MARSH HARBOUR, Bahamas – Hurricane Dorian has left parts of tourism-dependent Bahamas in ruins and relief officials were preparing for an unfolding humanitarian crisis with the scale of the catastrophe only beginning to emerge.
Aerial video recorded over the Bahamas’ Great Abaco Island showed mile upon mile of flooded neighbourhoods, pulverized buildings, upturned boats and shipping containers scattered like Lego toys. Many buildings that had not been flattened had walls or roofs partly ripped away.
Bahamas Prime Minister Hubert Minnis put the death toll at seven.
“We can expect more deaths to be recorded. This is just preliminary information,” Minnis told a news conference.
“Marsh Harbor has suffered, I would estimate, in excess of 60 percent damage to their homes,” Minnis said, referring to the port on Great Abaco. “The Mud, as we know, has been completely destroyed or decimated,” he said in reference to a shantytown known as The Mud and The Peas.
One Twitter post described how “victims are being loaded on flatbed trucks across Abaco,” showing a rain-blurred photo of limp bodies strewn across a truck bed. Other messages on described whole communities being swept away.
Minnis said he saw people waving for help in a community near Coopers Town on Great Abaco, after it had been cut off by flooding.
“There were around 30 people trapped and waving yellow flags, sheets and shirts to bring our attention to their survival,” said Minnis.
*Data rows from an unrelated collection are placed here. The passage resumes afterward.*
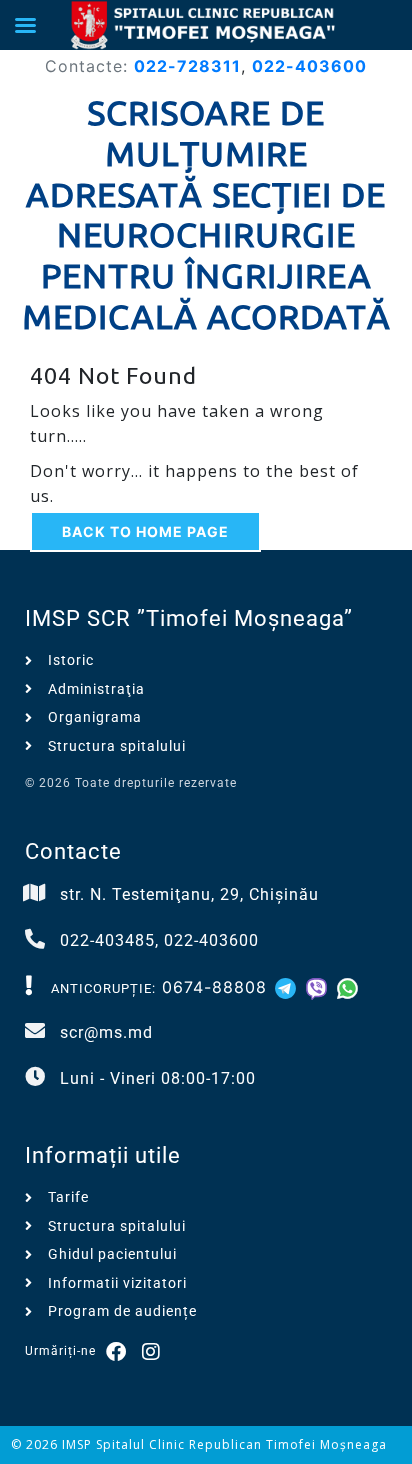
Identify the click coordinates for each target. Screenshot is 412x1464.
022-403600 (309, 66)
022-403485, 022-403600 (159, 940)
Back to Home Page (145, 531)
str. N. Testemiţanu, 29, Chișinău (189, 894)
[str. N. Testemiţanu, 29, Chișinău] (35, 893)
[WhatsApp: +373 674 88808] (347, 987)
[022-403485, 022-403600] (35, 939)
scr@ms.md (106, 1032)
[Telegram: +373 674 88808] (288, 987)
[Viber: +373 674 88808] (319, 987)
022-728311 (187, 66)
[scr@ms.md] (35, 1031)
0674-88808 (214, 987)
A video showed a storm surge rising up inside a two-story home, the sofa and other furniture floating toward the second floor. Another showed residents trying to swim from one home to another through the surge.
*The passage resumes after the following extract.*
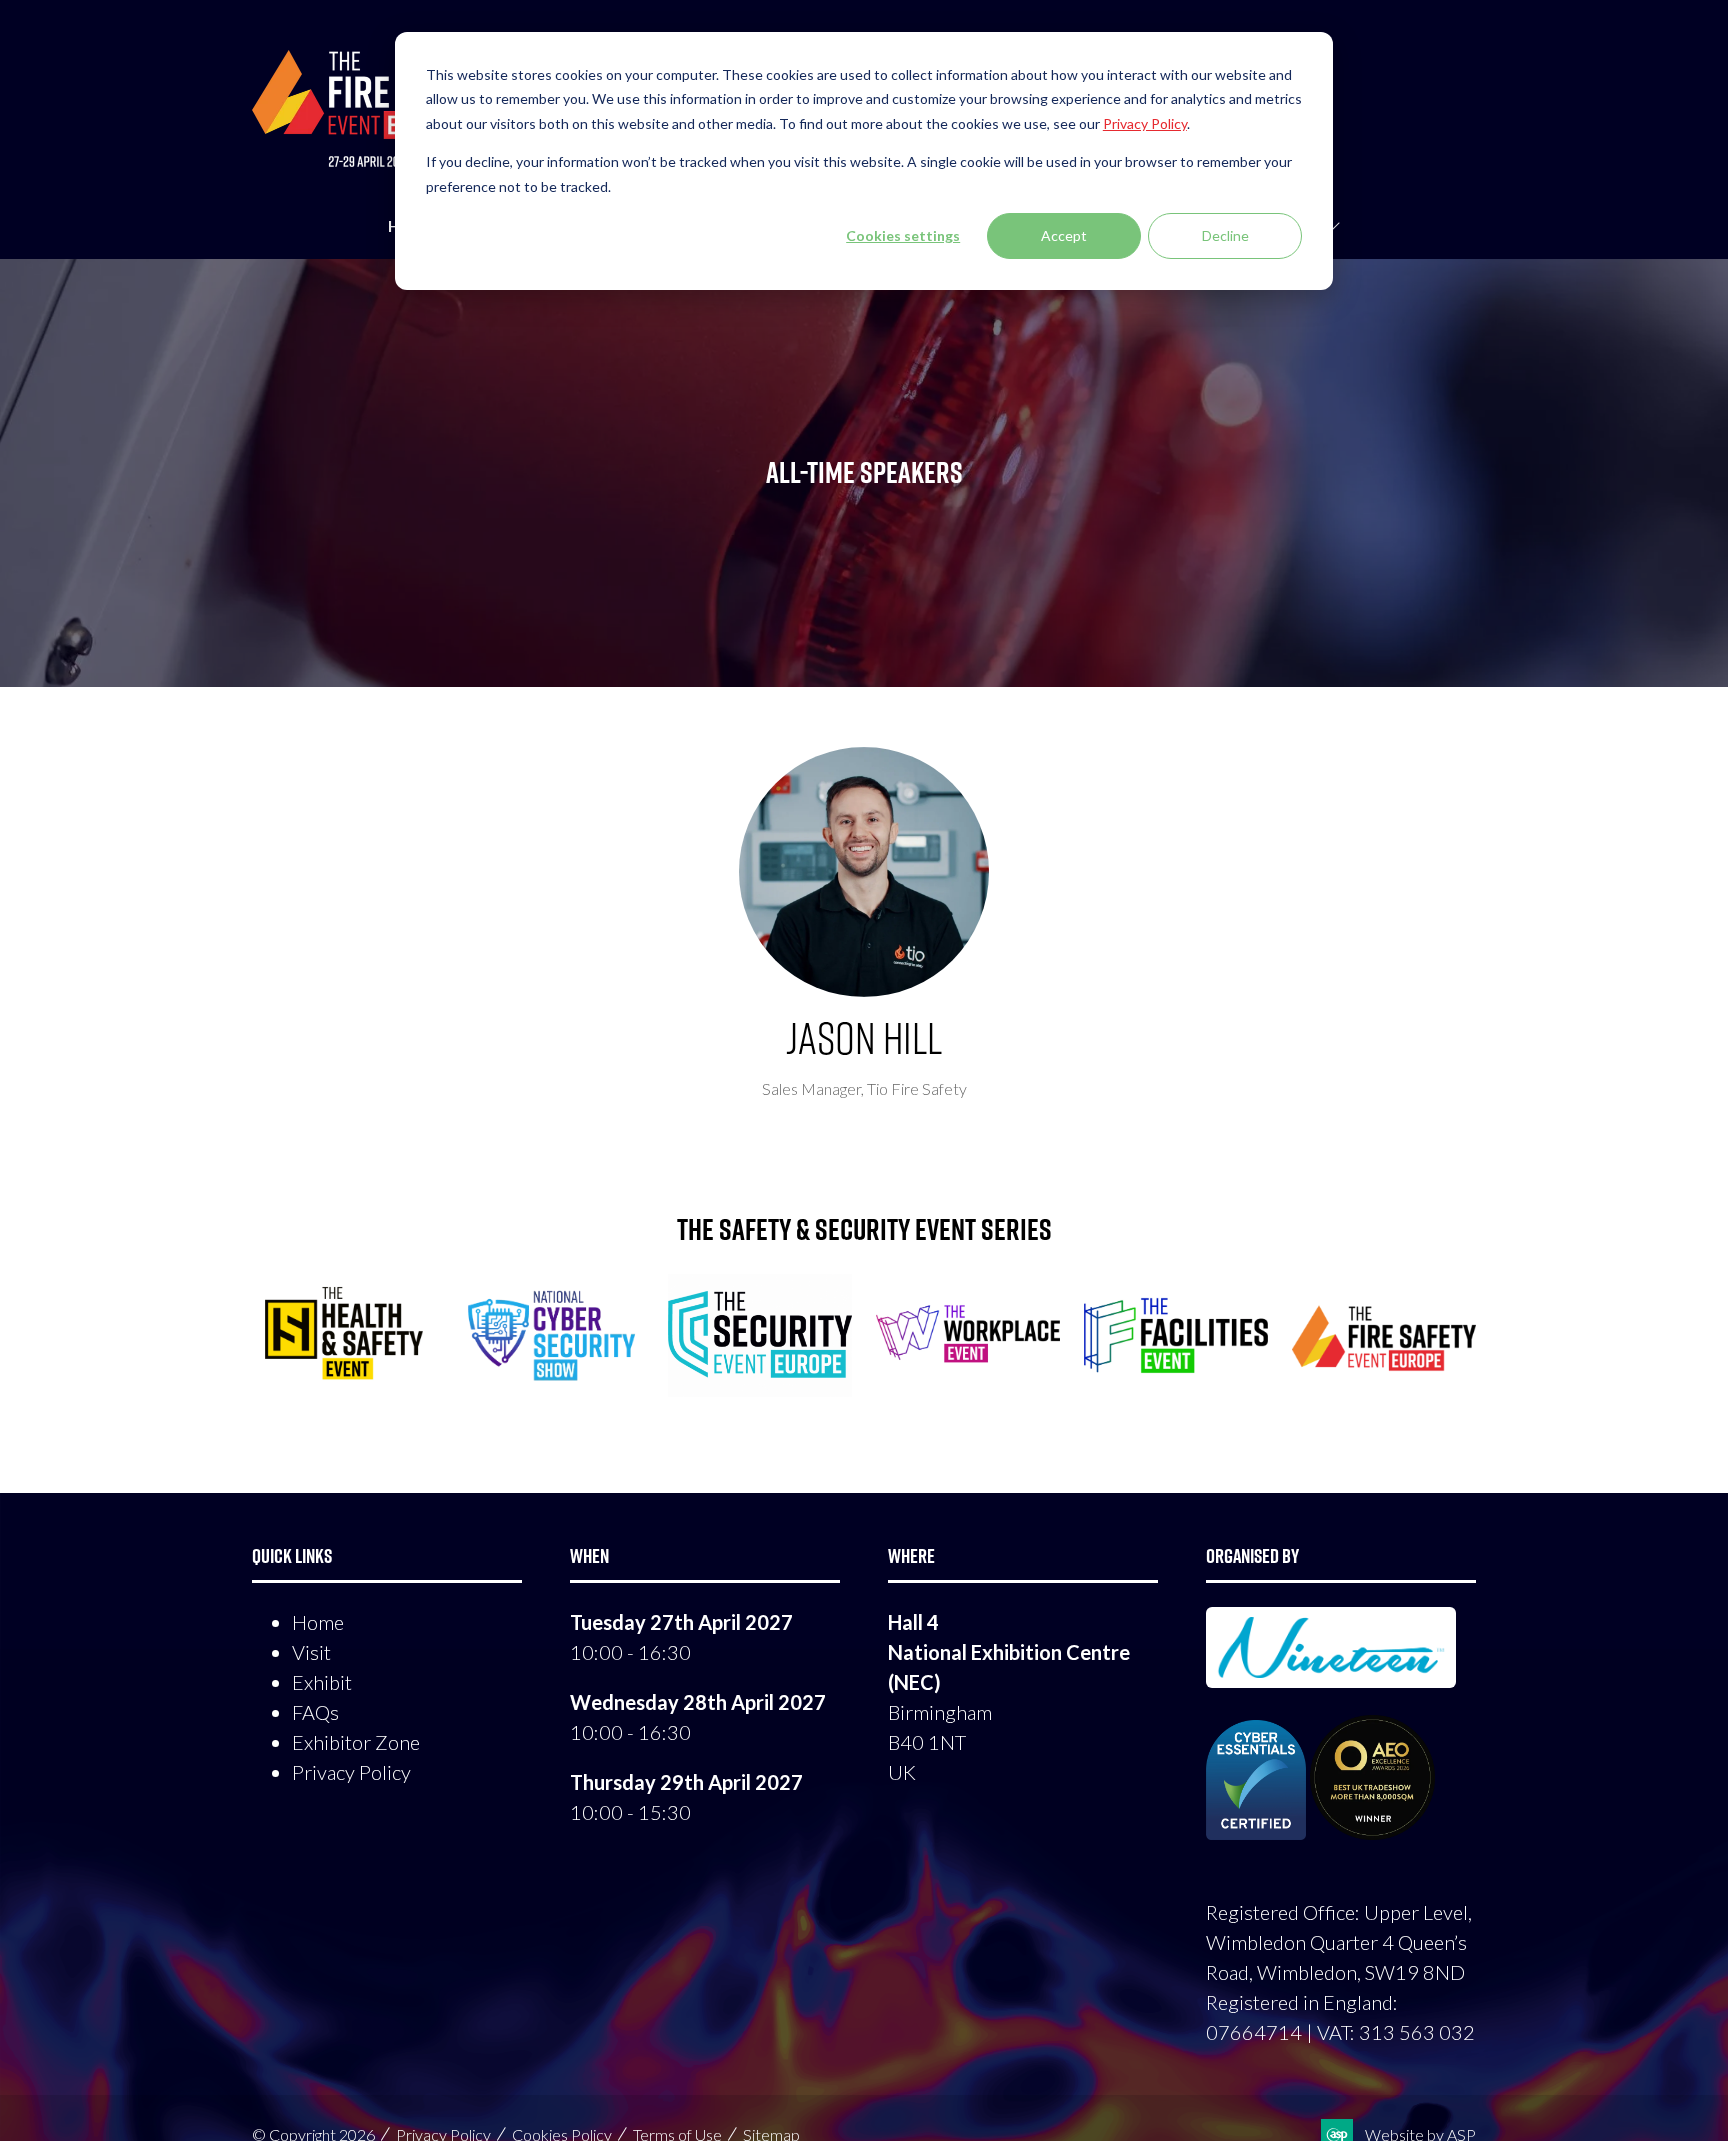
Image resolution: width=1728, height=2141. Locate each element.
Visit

Reports from Grand Bahama island and its main town of Freeport have been more sketchy. Relief agencies have been unable to get through because of weather conditions, Minnis said.
The Miami-based U.S. National Hurricane Center said storm surges in Grand Bahama were 12 feet to 18 feet (3.7-5.5 m) above normal tide levels.
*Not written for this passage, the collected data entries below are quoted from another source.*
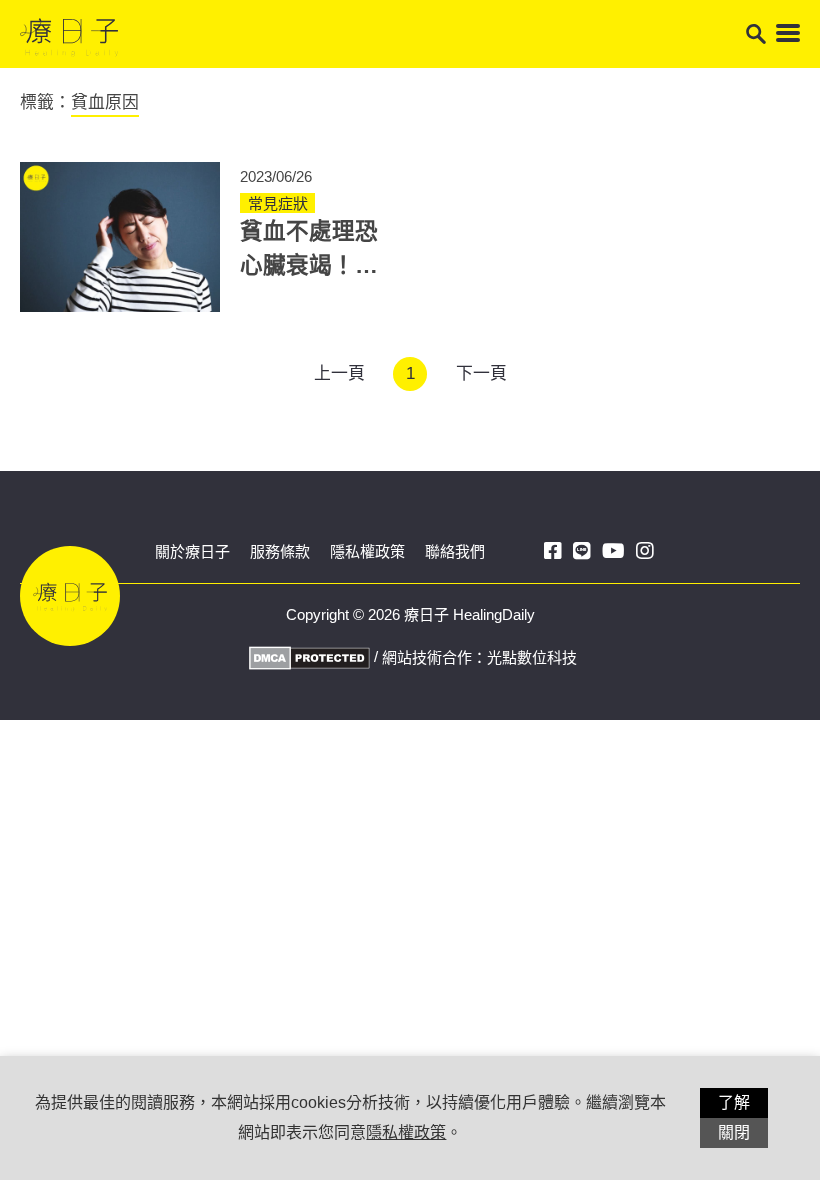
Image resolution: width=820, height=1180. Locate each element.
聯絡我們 (455, 551)
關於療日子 (192, 551)
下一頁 (481, 373)
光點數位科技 (532, 657)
With telephones – including emergency lines – down on Abaco and Grand Bahama islands, residents posted lists of missing loved ones across social media platforms.
A single Facebook post inviting the names of missing people by local media outlet had 1,600 comments listing lost family members since it went live late on Tuesday morning.
The exact toll of the devastation in the Bahamas will not be clear until the storm completely passes and rescue crews can get on the ground, said Theo Neilly, the Bahamian consul general in Washington. Dorian has battered the Bahamas for the past three days. “We expect it to be very devastating and the damage to be extreme,” Neilly said.
As many as 13,000 homes in the Bahamas may have been destroyed or severely damaged, the International Federation of Red Cross and Red Crescent Societies said, in the strongest storm ever to hit the Bahamas.
Food will be required for 14,500 people in the Abaco Islands in the northern Bahamas and for 45,700 people in Grand Bahama, the U.N. World Food Programme said in a statement. The preliminary estimates were based on an assessment by representatives from Caribbean countries, the WFP and other organizations.
The U.S. Agency for International Development said on Twitter it was “airlifting critical relief items – like plastic sheeting, hygiene kits, and water containers” from Miami to the Bahamas. The U.S. Coast Guard said four of its helicopters were assisting in the humanitarian effort.
Dorian, which killed one person in Puerto Rico before bashing into the Bahamas on Sunday, is tied for the second-strongest Atlantic storm to make landfall with Gilbert (1988), Wilma (2005) and the 1935 Labor Day hurricane.